This poem first appeared in Land and Sea Tales with “The Bold ‘Prentice” in 1923, and was collected in the Sussex Edition on page 161 of Volume 16 and page 354 of Volume 34; the Burwash Edition volumes 14 and 27; and, with variations, in Collected Verse, Definitive Verse and The Works of Rudyard Kipling, (Wordsworth Poetry Library, 1994.)
As explained in the last verse:
They have so utterly mastered their work that they work without thinking;
Holding three-fifths of their brain in reserve…
Notes on the Text
[Verse 1] When with a pain The baby has colic; see below.
The six-months-old Mother she is, of course, not six months old – that is the age of the baby ! This is a literary device also used by T.S.Eliot in A Choice of Kipling’s Verse (p. 32) who calls Connie Sperrit in “My Son’s Wife” ‘the speechless solicitor’s daughter’ even though he should, like Kipling, have known better.
[Verse 2] The Nurse successfully diagnoses the problem. Dr. Gillian Sheehan writes: this is Colic – a severe spasmodic griping pain in the stomach; she gives him a few drops of warm water in a spoon and, putting him over her shoulder, pats him gently on the back which releases the wind. [G.S.]
[Verse 3 The grade in this context, used on American railways to indicate what we would call a gradient – the slope of the, line.
[Verse 4] handles For handles read nurses in other editions.
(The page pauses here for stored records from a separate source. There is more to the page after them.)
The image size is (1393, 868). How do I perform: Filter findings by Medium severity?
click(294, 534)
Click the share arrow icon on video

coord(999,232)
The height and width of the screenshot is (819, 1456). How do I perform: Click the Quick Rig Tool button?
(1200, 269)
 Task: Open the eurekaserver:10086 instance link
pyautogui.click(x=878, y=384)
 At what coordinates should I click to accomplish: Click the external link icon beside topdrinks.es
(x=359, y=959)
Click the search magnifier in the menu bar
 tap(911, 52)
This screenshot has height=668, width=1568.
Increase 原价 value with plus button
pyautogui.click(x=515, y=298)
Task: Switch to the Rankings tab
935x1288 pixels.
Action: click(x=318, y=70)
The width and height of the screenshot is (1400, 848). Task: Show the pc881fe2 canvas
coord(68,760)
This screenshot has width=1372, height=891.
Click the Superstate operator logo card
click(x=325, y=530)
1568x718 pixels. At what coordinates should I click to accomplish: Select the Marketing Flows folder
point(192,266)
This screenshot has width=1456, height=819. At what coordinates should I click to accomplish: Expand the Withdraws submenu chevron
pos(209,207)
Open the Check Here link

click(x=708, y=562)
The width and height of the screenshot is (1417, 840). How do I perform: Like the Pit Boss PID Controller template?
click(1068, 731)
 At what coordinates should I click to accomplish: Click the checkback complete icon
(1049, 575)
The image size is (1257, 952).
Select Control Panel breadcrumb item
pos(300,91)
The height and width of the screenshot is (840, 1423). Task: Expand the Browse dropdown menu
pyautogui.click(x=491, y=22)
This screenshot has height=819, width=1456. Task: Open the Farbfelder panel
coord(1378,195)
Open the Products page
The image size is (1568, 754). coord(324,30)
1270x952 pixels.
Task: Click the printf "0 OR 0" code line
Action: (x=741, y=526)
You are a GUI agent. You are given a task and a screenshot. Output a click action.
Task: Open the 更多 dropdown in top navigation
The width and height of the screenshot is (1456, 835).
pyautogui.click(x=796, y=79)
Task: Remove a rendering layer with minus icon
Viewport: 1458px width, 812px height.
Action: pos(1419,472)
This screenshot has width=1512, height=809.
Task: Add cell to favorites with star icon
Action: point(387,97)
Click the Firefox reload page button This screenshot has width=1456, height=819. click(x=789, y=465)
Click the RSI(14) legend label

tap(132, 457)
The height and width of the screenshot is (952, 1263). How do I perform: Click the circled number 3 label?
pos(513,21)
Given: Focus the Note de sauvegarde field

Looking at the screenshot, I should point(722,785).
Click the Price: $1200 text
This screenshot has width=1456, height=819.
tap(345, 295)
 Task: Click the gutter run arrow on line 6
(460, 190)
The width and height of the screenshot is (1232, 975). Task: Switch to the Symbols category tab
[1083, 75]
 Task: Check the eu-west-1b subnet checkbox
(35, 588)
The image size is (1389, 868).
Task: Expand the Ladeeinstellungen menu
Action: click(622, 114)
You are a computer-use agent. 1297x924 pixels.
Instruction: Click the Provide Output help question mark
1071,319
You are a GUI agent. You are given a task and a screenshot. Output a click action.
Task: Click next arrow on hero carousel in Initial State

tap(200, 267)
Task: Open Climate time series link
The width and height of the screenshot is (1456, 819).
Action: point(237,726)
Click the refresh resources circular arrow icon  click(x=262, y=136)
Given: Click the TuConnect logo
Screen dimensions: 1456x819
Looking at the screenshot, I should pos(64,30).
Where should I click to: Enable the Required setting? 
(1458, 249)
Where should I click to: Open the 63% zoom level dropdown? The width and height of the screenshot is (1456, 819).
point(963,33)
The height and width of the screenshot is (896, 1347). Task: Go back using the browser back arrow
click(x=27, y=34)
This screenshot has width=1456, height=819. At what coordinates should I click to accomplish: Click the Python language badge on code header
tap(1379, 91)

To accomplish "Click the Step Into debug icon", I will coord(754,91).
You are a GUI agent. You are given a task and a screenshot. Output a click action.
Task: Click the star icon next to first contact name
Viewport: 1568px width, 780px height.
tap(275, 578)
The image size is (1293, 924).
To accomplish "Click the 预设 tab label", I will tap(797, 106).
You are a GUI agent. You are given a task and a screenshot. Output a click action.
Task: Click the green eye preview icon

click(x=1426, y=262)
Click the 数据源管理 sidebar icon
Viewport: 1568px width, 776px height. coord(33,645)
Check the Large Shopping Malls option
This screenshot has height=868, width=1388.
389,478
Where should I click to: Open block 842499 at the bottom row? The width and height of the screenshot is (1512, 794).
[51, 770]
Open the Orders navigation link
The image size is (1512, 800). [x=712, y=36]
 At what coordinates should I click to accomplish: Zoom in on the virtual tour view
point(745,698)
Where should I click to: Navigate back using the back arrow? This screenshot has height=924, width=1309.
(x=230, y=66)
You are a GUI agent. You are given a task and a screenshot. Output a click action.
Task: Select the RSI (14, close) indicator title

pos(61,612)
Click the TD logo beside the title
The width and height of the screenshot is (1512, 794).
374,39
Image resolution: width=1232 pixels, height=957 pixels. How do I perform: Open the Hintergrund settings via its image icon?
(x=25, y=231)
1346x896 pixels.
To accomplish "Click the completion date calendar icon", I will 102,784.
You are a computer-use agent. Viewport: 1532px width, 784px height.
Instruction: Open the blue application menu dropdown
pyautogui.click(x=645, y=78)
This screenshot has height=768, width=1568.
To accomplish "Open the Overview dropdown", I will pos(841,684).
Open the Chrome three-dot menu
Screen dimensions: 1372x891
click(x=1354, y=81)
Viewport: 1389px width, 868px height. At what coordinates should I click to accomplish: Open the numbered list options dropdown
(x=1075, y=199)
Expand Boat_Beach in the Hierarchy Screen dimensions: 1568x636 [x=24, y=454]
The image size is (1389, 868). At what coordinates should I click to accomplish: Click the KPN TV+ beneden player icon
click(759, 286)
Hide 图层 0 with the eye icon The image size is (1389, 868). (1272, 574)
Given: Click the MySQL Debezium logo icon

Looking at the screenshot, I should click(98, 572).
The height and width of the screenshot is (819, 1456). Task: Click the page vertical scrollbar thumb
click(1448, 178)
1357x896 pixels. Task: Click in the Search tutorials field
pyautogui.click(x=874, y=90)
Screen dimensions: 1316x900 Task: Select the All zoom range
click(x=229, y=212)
[Verse 5] Barque a sailing vessel having three masts, square-rigged on the fore and main, fore-and-aft on the mizzen (for barque read ship in other editions – at that time ship usually signified a sea-going sailing-vesses with a bowsprit and square-rigged on all three masts, but this usage has changed over the years to mean a large vessel of any type.)
[Verse 6] thrice-reefed but still buckling the yard ! carrying the smallest amount of sail a sail as possible, but it is still too much.
[Verse 7] gunnel the pronunciation of gunwale, the upper edge of the ship’s side that prevents water flooding the deck when she heels over.